◆ **Source data**:
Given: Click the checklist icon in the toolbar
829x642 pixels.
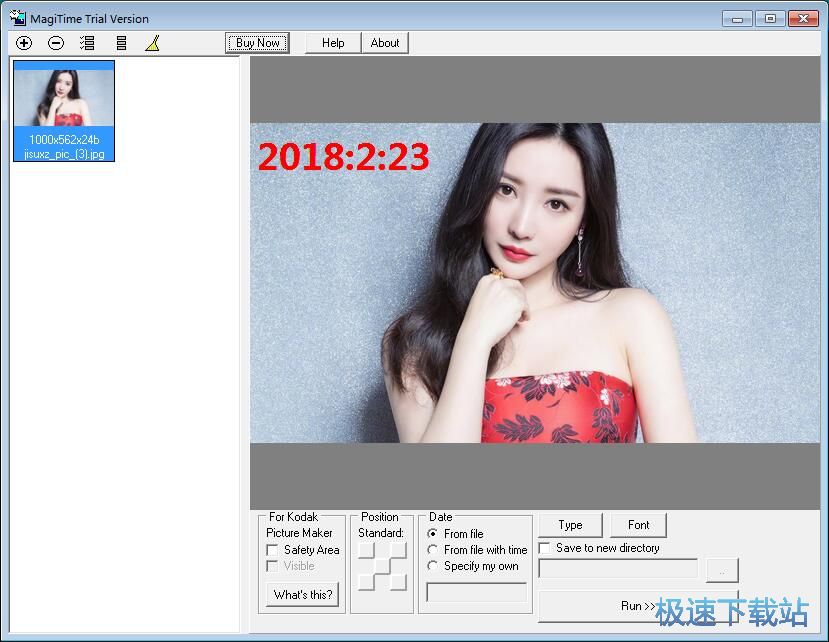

...

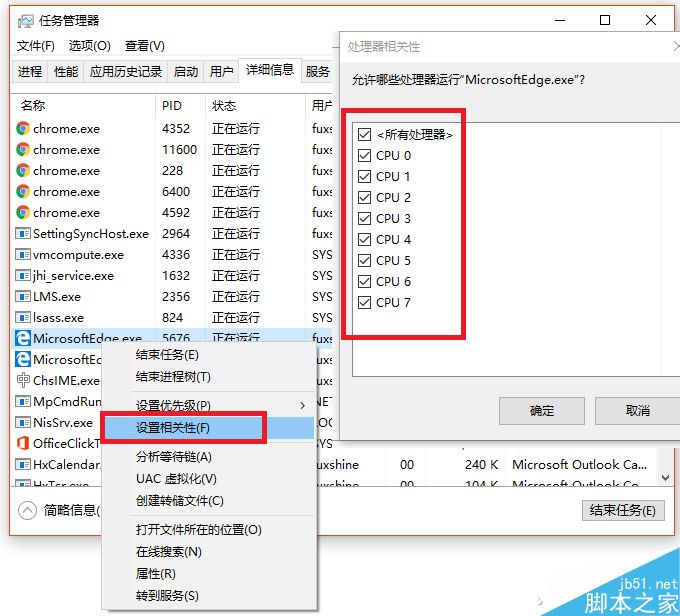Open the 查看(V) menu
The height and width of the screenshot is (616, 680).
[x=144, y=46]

◆ **Assigned task**: Your task is to transcribe, with no changes, only the lines of the listing above that lie between the line holding "Given: Click the" and the line holding "829x642 pixels.", inclusive.

◆ **Your solution**:
Given: Click the checklist icon in the toolbar
829x642 pixels.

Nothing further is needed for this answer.